### Text block
"""
Published online by Cambridge University Press:  13 November 2008

WILMA A. STOLK*
Affiliation:
Department of Public Health, Erasmus MC, University Medical Center Rotterdam, P.O.Box 2040, 3000 CA Rotterdam, The Netherlands
SAKE J. DE VLAS
Affiliation:
Department of Public Health, Erasmus MC, University Medical Center Rotterdam, P.O.Box 2040, 3000 CA Rotterdam, The Netherlands
GERARD J. J. M. BORSBOOM
Affiliation:
Department of Public Health, Erasmus MC, University Medical Center Rotterdam, P.O.Box 2040, 3000 CA Rotterdam, The Netherlands
J. DIK F. HABBEMA
Affiliation:
Department of Public Health, Erasmus MC, University Medical Center Rotterdam, P.O.Box 2040, 3000 CA Rotterdam, The Netherlands
*
*Corresponding author: Dr. W. A. Stolk, PhD, Department of Public Health, Erasmus MC, University Medical Center Rotterdam, P.O.Box 2040, 3000 CA Rotterdam, The Netherlands. Phone: +31 10 7038460, Fax: +31 010 7038474, e-mail: [email protected]

Summary

LYMFASIM is a simulation model for lymphatic filariasis transmission and control. We quantified its parameters to simulate Wuchereria bancrofti transmission by Anopheles mosquitoes in African villages, using a wide variety of reported data. The developed model captures the general epidemiological patterns, but also the differences between communities. It was calibrated to represent the relationship between mosquito biting rate and the prevalence of microfilariae (mf) in the human population, the age-pattern in mf prevalence, and the relation between mf prevalence and geometric mean mf intensity. Explorative simulations suggest that the impact of mass treatment depends strongly on the mosquito biting rate and on the assumed coverage, compliance and efficacy. Our sensitivity analysis showed that some biological parameters strongly influence the predicted equilibrium pre-treatment mf prevalence (e.g. the lifespan of adult worms and mf). Other parameters primarily affect the post-treatment trends (e.g. severity of density dependence in the mosquito uptake of infection from the human blood, between-person variability in exposure to mosquito bites). The longitudinal data, which are being collected for evaluation of ongoing elimination programmes, can help to further validate the model. The model can help to assess when ongoing elimination activities in African populations can be stopped and to design surveillance schemes. It can be a valuable tool for decision making in the Global Programme to Eliminate Lymphatic Filariasis.
"""
### Supplied information
"""
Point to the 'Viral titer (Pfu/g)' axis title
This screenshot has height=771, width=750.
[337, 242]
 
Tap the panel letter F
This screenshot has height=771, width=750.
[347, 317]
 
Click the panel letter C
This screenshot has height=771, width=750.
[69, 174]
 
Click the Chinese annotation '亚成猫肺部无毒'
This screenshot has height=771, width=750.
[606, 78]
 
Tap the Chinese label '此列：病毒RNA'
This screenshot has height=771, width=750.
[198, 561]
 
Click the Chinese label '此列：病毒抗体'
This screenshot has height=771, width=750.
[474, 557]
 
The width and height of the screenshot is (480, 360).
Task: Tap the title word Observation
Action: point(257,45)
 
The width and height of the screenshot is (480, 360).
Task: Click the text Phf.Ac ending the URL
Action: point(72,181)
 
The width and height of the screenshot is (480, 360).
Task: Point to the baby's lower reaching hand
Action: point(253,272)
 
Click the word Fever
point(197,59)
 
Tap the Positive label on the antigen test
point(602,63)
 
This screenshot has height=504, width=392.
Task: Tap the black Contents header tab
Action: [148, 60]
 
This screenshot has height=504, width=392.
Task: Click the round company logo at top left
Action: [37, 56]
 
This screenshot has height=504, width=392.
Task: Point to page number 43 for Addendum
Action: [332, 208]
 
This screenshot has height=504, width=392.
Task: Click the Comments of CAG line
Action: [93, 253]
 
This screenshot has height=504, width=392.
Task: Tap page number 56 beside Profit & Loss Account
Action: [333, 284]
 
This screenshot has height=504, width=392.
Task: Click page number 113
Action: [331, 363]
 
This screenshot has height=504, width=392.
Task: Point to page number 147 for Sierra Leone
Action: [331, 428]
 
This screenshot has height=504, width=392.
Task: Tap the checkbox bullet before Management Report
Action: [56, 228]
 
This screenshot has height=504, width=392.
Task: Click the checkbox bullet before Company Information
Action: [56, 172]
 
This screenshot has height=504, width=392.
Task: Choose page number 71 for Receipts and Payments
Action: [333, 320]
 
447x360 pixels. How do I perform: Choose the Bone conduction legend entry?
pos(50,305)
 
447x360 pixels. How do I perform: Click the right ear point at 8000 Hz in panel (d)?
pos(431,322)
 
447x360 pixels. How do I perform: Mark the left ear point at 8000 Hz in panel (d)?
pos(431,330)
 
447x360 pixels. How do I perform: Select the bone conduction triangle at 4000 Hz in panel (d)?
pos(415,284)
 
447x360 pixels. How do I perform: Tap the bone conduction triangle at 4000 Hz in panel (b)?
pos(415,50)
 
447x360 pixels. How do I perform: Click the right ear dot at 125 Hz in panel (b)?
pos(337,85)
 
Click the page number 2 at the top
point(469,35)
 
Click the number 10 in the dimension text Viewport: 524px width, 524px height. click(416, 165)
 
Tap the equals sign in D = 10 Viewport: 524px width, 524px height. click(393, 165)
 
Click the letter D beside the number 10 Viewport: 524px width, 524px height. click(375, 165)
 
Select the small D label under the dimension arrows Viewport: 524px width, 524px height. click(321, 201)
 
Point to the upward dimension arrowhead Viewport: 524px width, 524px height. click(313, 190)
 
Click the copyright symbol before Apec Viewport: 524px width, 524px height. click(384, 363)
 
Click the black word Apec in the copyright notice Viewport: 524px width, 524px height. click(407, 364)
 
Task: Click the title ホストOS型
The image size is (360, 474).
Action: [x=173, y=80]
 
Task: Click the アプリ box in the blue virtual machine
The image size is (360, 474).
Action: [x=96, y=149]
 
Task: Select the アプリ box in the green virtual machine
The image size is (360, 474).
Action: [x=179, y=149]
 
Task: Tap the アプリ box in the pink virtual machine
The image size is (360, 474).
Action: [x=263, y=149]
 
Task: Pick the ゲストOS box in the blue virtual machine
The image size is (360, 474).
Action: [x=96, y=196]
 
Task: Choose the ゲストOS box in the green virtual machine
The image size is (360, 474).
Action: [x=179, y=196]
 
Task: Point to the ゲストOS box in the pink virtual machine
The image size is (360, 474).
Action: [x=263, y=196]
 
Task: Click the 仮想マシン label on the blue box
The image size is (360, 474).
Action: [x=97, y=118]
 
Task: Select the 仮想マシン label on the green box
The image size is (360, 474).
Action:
"""
### Your task
In the summary of the LYMFASIM text, which biological parameters are given as examples of those that strongly influence the predicted equilibrium pre-treatment mf prevalence?

### Solution to this problem
The lifespan of adult worms and of microfilariae (mf).